DETAILS: NBC didn't seem to stifle you guys creatively.
David Duchovny: It's the same show. The reason being is that we said, "This is great. We can do it on NBC. But can we make the show we want to make?" You do have to make a few concessions—with language and violence and nudity, and that's all fine with me—but we still made the same show.

DETAILS: NBC also opened its wallet for the show, securing classic songs from bands like the Who and the Rolling Stones.
David Duchovny: It's smart by NBC and by John McNamara because the era is so much about music. And that was part of the revolution that was going on. You do want the period to be authentic, and I think a lot of that can be achieved with music. It's just part of what you need to pay for making a period piece. They're a little more expensive than other shows. I'm glad that they did.

DETAILS: Speaking of music, you recently released your debut solo album, Hell or Highwater. That came out of nowhere.
David Duchovny: I had more time to devote to music, and I found myself with people who were encouraging me to do it. It was never anything that I was encouraged to do before. [Laughs] I met a guy named Keaton Simons who was really gentle and wonderful about me beginning as a songwriter and as a singer. And then through him I met Brad Davidson at ThinkSay Records, and he was super-encouraging and super-active in getting me together with musicians who could help me execute the sound that I heard in my head that I'm not necessarily a good enough musician to do myself. So it was really a matter of finding people that saw merit in my songwriting and in achieving the sound that we did. I couldn't be happier with it. It's still like a dream come true, even though I never even dreamed it. It's just like it happened, and I couldn't be more proud. It's a very direct expression. It's a sincere expression of myself. I'm very calm about whatever reception happens with it because I know in my heart that it really is a labor of love. And if you don't like it, that's okay, because I didn't try to make it any different to make you like it. When I go to sleep at night, I know that I did the right thing and that I did it from the heart. Of course, I'd prefer you like it. [Laughs] But it's not like a movie you do, where you're like, "Eh, maybe we shouldn't have done that ending because we were trying to please those people." I wasn't trying to please anyone. I was just trying to make these songs as honest and as good as they could be.

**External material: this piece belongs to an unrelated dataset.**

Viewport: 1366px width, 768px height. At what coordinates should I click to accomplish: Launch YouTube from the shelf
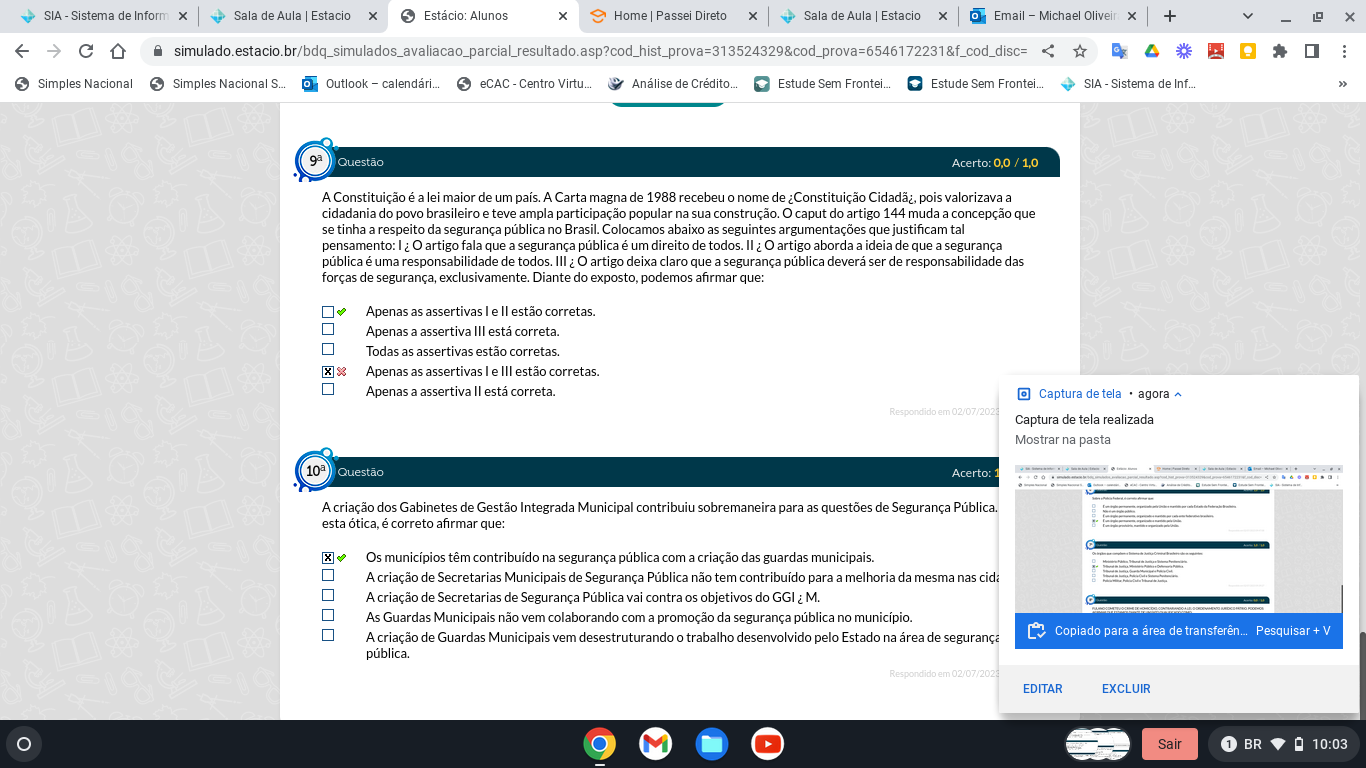pos(768,744)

DETAILS: Was it a bit nerve-wracking having other people critique music you'd written?
David Duchovny: It's more in terms of my voice and my singing. Because I'm not a guy who can naturally get up there and belt out a song. It was so difficult at first for me to even commit to trying to sing and then to go, "Okay. Well, I'm going to work on it. I'm going to actually try. I'm not just going to talk. I'm going to try to sing the melodies that I've written for these songs rather than just point to them." That was terrifying and remains terrifying. I think a live experience with me is going to be a live experience with me. It's not going to be a record. I'm not going to hit all the notes: I'm going to be flat, I'm going to be sharp, I'm going to be good, and I'm going to be bad. That's music. That's what you get. I'm trying to tell a story. I'm not trying to hit notes.

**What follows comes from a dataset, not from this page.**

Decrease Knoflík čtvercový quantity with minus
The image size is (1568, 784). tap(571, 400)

DETAILS: What can you tell me about revisiting The X-Files?
David Duchovny: I haven't done it yet. We start in June. It's going to be interesting. I kind of haven't thought about it. I know I'm going to be there with Gillian [Anderson] and [series creator] Chris Carter, and we'll all check each other and be like, "No, that's not the way it is at all. What are you doing? You lost it." It'll be maybe a clunky first couple of days, but then we'll find it, I'm sure. We'll just fall into a rhythm. It's like an old song, and I think we'll find it.

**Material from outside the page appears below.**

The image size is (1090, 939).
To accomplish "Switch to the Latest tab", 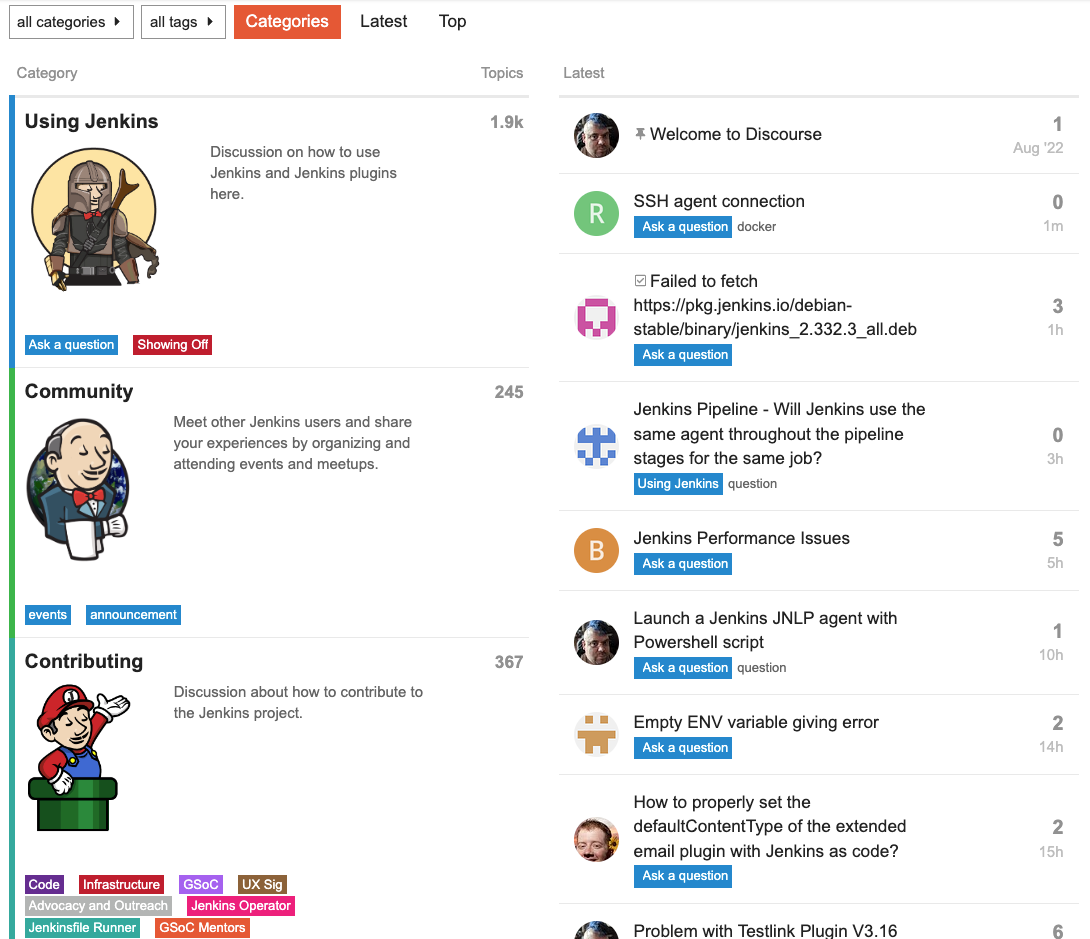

DETAILS: Even between seasons on The X-Files or Californication it must have taken a few days to reacquaint yourself with the character.
David Duchovny: It's true. I remember, maybe not so much with X-Files because it's so long ago, but I remember on Californication, by Day 2 or 3, I'd be like, "Ah, there it is." And hopefully the first few days weren't so fucking bad that they were embarrassing. But it's almost like the rhythm of the voice falls into place, and then you're like, "Ah, there's the guy. Now we can go!"